I'll try to include an example, but its tough. I'll send 2 - one with what it looks like when saved correctly, and one as it appears after I save it once. Let s see if that helps!


----------



## Zack Barresse (Jul 25, 2004)

Did you try everything else I suggested? The add-ins would be the first thing I would have checked..


----------



## ssobel (Feb 22, 2008)

The add in's that are installed are not in use. i have to get my office tech to remove them....I'll do that...

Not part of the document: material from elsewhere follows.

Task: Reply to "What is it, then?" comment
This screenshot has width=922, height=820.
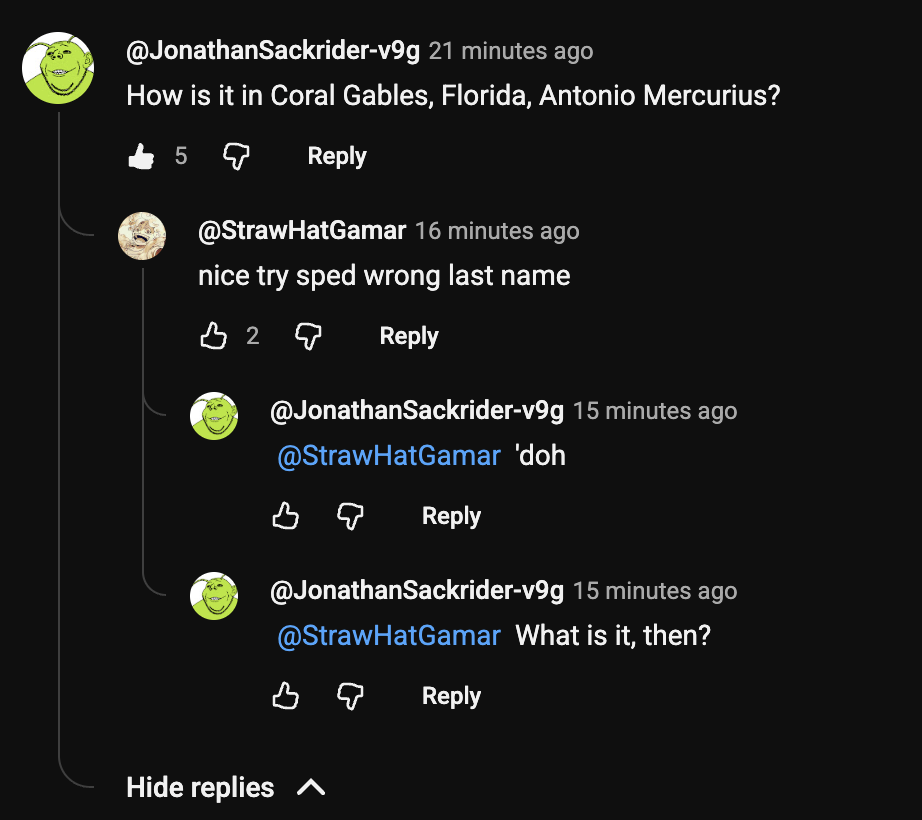Action: point(451,696)

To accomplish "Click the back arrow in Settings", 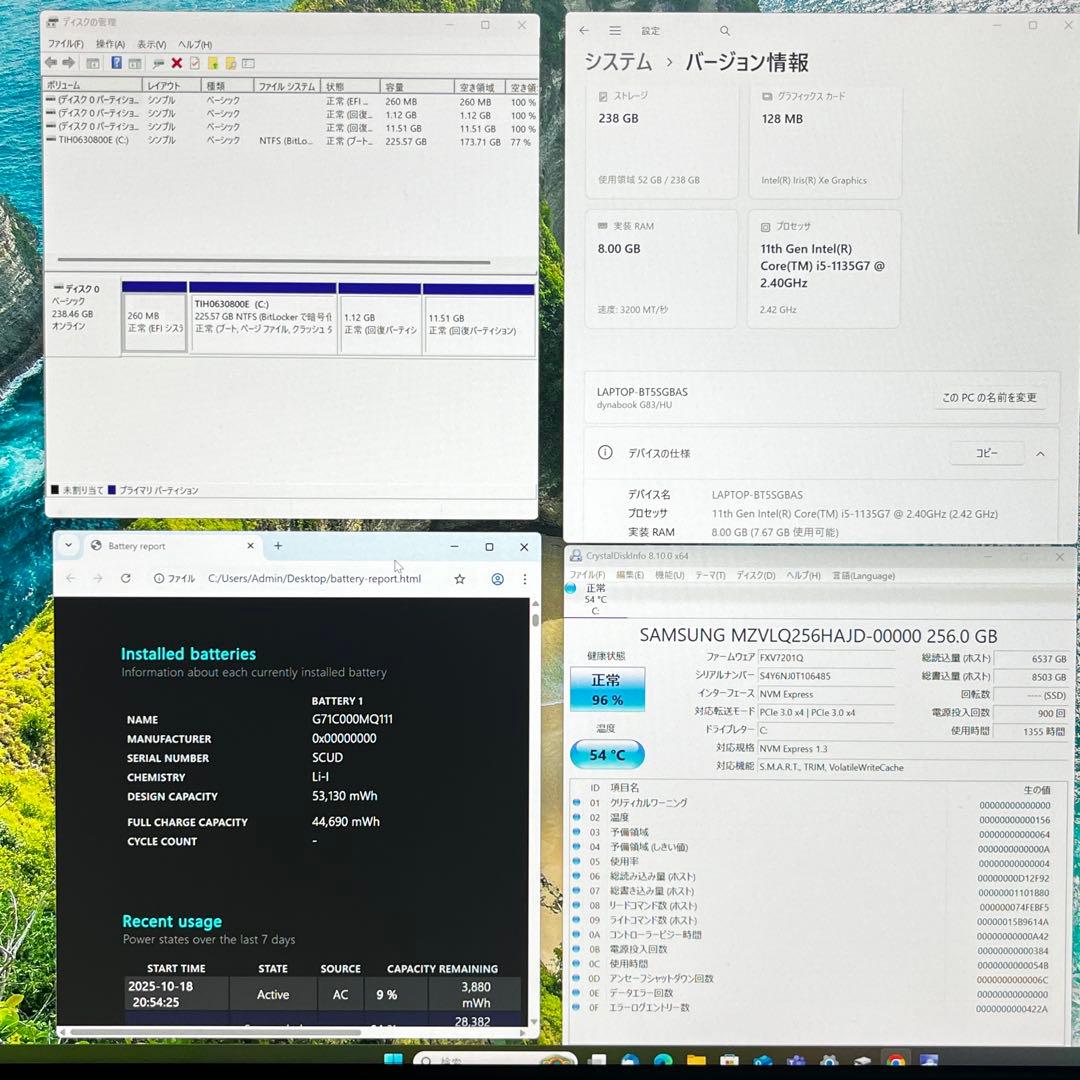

Can someone give me a hint on how to attach a file to this thread so others can see the examples I want to provide?


----------



## Zack Barresse (Jul 25, 2004)

When you click Post a Reply, below the message body there is a button labeled Manage Attachments. It is a common dialog box and has a Browse button (search for the file to attach), then click the Upload button once you've got the full path/name of the file from the Browse button. Once you see the attachment appear in the list you can close that dialog box. Then just hit Submit Reply as per usual.


----------



## slurpee55 (Oct 20, 2004)

ssobel , if you can't attach yet (there may not be now, but there used to be a minimum number of posts needed before you could post an attachment - at least I think there was) - well, at any rate, email me via my profile and I will respond. You can then send me the file and I will post it, if that is needed.


----------



## slurpee55 (Oct 20, 2004)

It doesn't sound like the poster is losing these files, or that they are corrupt - they just lose their formatting, which is incredibly odd.
Hey, I managed to duplicate it somewhat! Are you using AutoFormat and then using an add-in? I used AutoFormat to set the sheet as a table, then used ASAP to color every nth row. It looked fine, but when I saved it and reopened, much of the coloring from ASAP was gone - but not all.


----------



## ssobel (Feb 22, 2008)

Didn't think I'd stump everyone! No add-in's involved. No tables either. here's a sample. i exported this data from FileMaker in an Excel format. I added the color and lines, then saved it. This time the only thing missing are some of the lines around the blank boxes. Frequently, date formats and colors are missing as well from some, but not all of the sheet.


----------



## Zack Barresse (Jul 25, 2004)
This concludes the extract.